But one who really receives Christ and his Spirit in his heart becomes at once an aggressive disciple of Christ; and an aggressive disciple of Christ will stir up opposition always. It does not mean that he goes out in a fierce, defiant spirit; but there is this controversy between light and darkness, between Christ and Satan, and just as soon as anyone manifests any zeal in behalf of Christ, just that moment the opposition is stirred against him. So when one receives the Spirit of Christ, and is endowed with it, and goes out as an aggressive disciple of Christ, he will at once meet with opposition, and the world will hate him; hence this instruction. This is true of all genuine disciples of Christ. “The friendship of the world is enmity with God.” “Ye cannot serve God and mammon.” It is to “come out from among them, and be ye separate, saith the Lord, and touch not the unclean thing,”-sin in any form. Then there will be a mark of distinction, and the world and the flesh and the devil will hate such an aggressive disciple of Christ, who is endowed with the Spirit.

“Remember the word that I said unto you, The servant is not greater than his Lord. If they have persecuted me, they will also persecute you; if they have kept my saying, they will keep yours also. But all these things will they do unto you for my name’s sake, because they know not him that sent me.” Verses 20, 21. “But when the Comforter is come, whom I will send unto you from the Father, even the Spirit of truth, which proceedeth from the Father, he shall testify of me.” Verse 26. Then the servant of Christ, in whom the Spirit dwells will have just one theme, and that is to testify of Christ, to preach Christ. That will be his whole theme, because when that Comforter is come “He shall testify of me.” He will testify to us of Christ, and then through us he will testify to others of Christ. He will bear witness of Christ.

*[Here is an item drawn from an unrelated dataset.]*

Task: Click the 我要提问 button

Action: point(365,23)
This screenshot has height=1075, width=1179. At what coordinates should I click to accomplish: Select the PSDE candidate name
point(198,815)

“And ye also shall bear witness, because ye have been with me from the beginning.” Verse 27. Do you bear witness also? He shall bear witness of me; he shall instruct you about me. Now when he instructs you about me, and he dwells in you, Do you also bear witness of me, because you have been with me from the beginning? “These things have I spoken unto you, that ye should not be offended.” “They shall put you out of the synagogues [the church]: yea, the time cometh, that whosoever killeth you will think that he death God service.” They shall be put to death unless they yield obedience to the beast and to his image; and they will think that in doing that they are doing God service. “And these things will they do unto you, because they have not known the Father, nor me.” John 16:1-3. “Nevertheless, I tell you the truth; It is expedient for you that I go away: for if I go not away, the Comforter will not come unto you.” Verse 7. That is, it is for your advantage that I go away, so that the Comforter, the helper, the counselor, the advocate, should come.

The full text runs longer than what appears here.